TO DO: Go to the line holding "Enable single-root I/O" in the data below and repeat it exactly, then each line after it up to and including the one holding "Given: Favorite Dennis Walters with the star". Omit pictures.

DATA FOR THE TASK below:

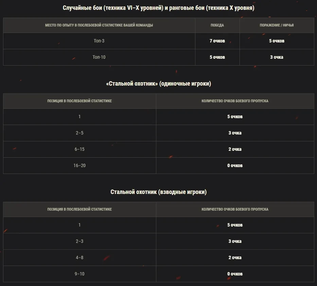Click "2 очка" in the 4–8 row
Screen dimensions: 317x286
click(235, 258)
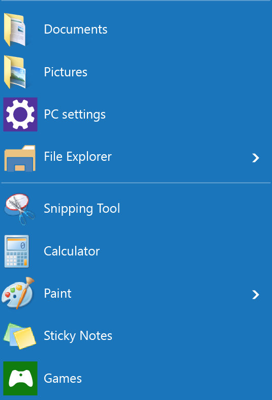
Task: Open Sticky Notes from its icon
Action: pos(20,336)
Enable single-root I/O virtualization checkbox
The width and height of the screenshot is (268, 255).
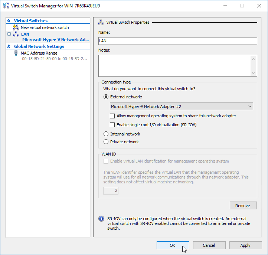(112, 125)
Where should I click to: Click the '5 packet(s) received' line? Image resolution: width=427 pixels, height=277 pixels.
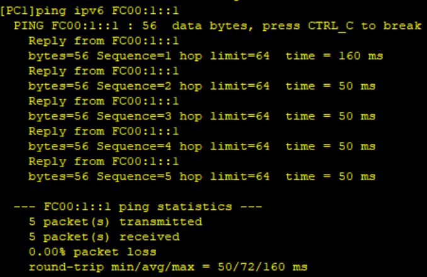coord(103,237)
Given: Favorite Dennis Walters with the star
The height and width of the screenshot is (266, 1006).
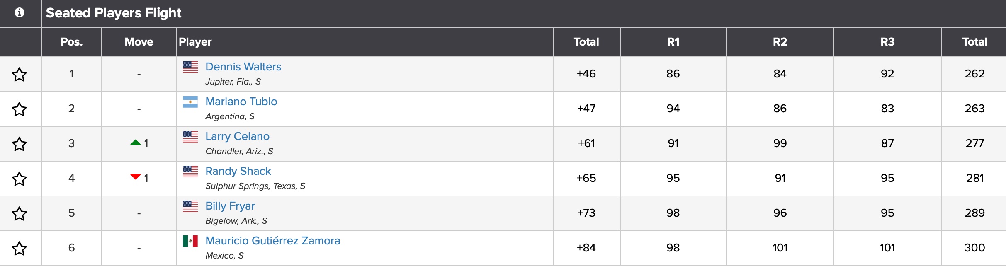Looking at the screenshot, I should click(x=19, y=75).
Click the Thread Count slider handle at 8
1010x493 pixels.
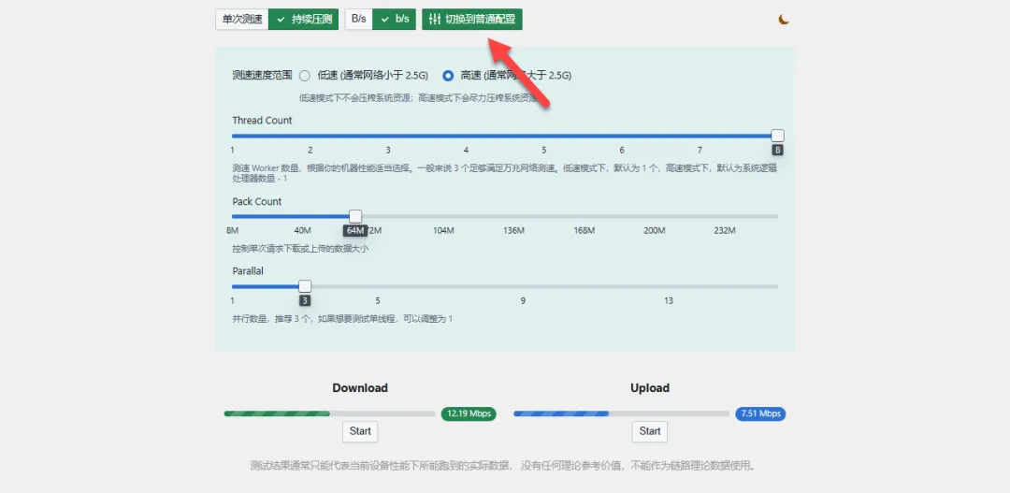point(777,136)
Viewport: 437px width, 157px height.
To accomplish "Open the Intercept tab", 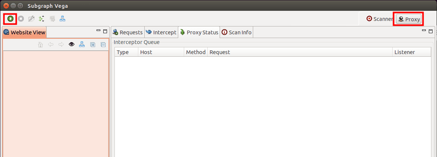I will [161, 32].
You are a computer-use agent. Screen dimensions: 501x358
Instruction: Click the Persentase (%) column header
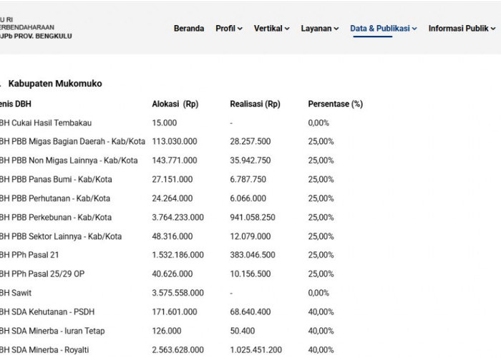(336, 104)

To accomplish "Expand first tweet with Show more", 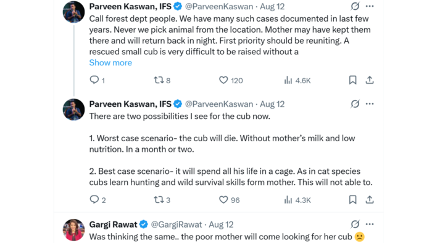I will pyautogui.click(x=110, y=63).
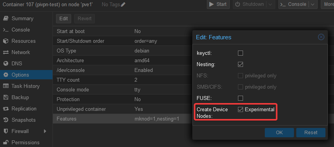Uncheck the Create Device Nodes checkbox
The image size is (334, 147).
pyautogui.click(x=240, y=110)
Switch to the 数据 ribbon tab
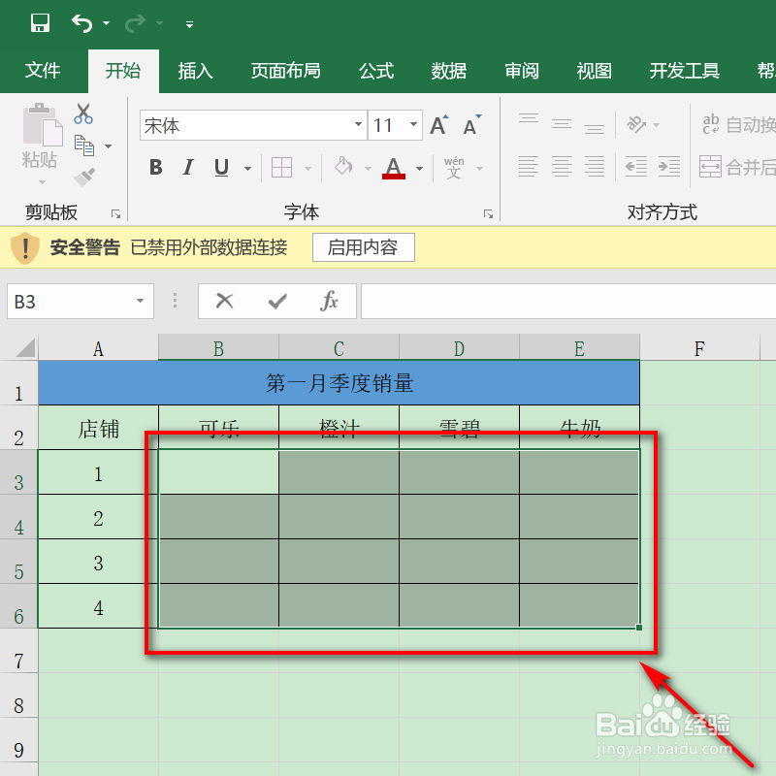Image resolution: width=776 pixels, height=776 pixels. (x=448, y=70)
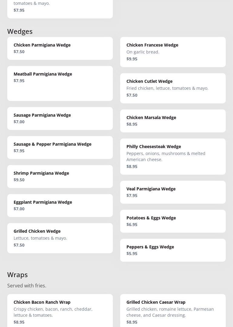Click the Grilled Chicken Wedge card
Image resolution: width=233 pixels, height=327 pixels.
click(x=60, y=238)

End of DATA FOR THE TASK.

REPLY:
Enable single-root I/O virtualization checkbox
The width and height of the screenshot is (268, 255).
(112, 125)
Where should I click to: Click the '5 packet(s) received' line? Image resolution: width=427 pixels, height=277 pixels.
coord(103,237)
Given: Favorite Dennis Walters with the star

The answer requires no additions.